WRITTEN REQUEST
Rewrite all the items below with "screenshot" replaced by "screen capture" and everything else left the same, omitting the pictures from your answer.

START INFORMATION SHOWN

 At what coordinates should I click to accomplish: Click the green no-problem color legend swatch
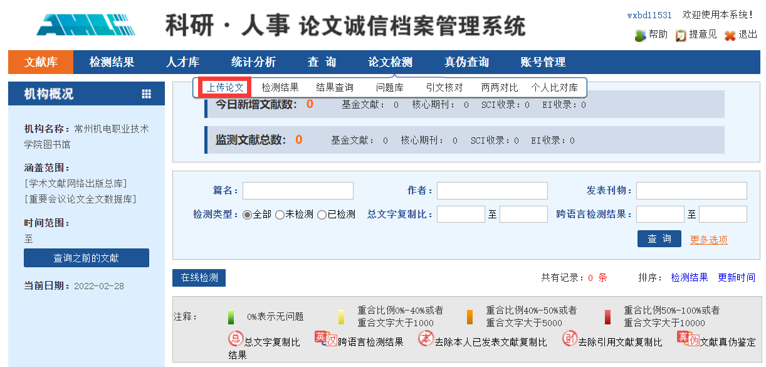231,317
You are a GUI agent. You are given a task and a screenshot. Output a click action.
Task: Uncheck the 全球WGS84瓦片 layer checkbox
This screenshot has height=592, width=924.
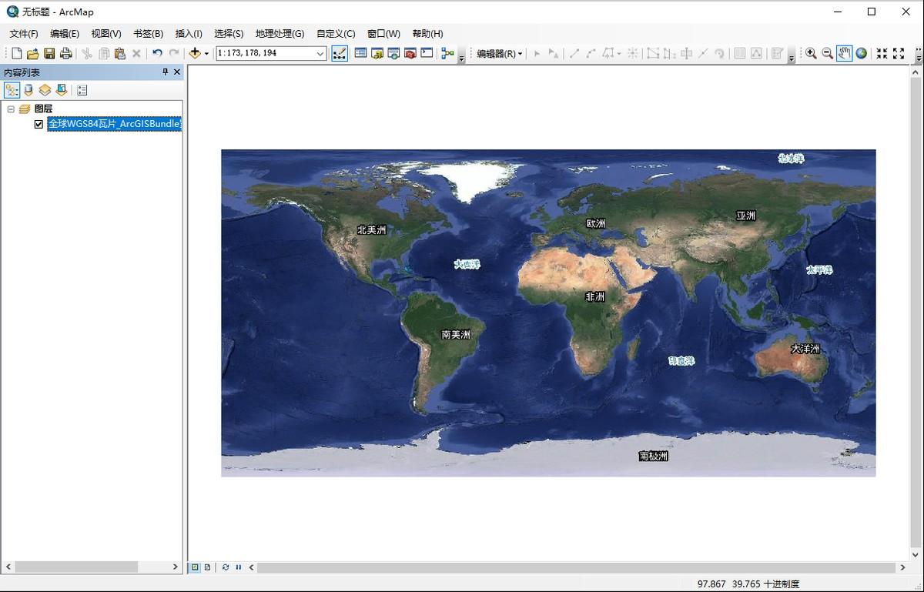point(39,124)
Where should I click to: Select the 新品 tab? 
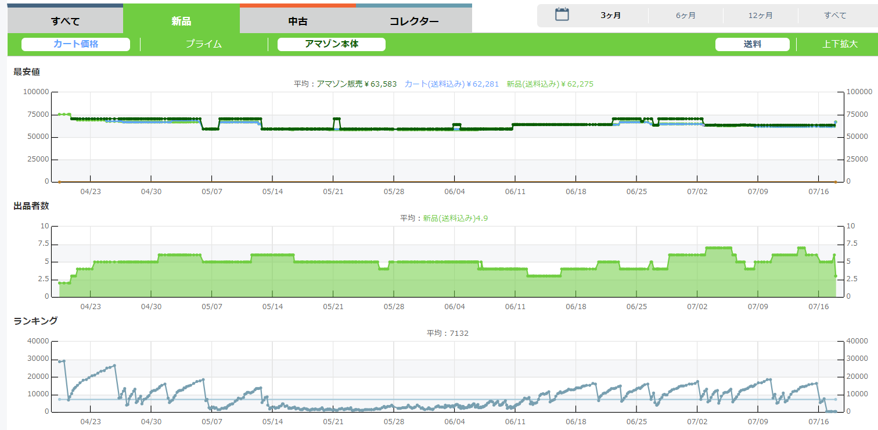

END INFORMATION SHOWN

FINAL ANSWER
 At what coordinates should I click to accomplish: Click the green no-problem color legend swatch
231,317
You are a GUI agent. You are given a task and a screen capture. Output a click action.
Task: Uncheck the 全球WGS84瓦片 layer checkbox
This screen capture has height=592, width=924.
point(39,124)
Where should I click to: Select the 新品 tab? 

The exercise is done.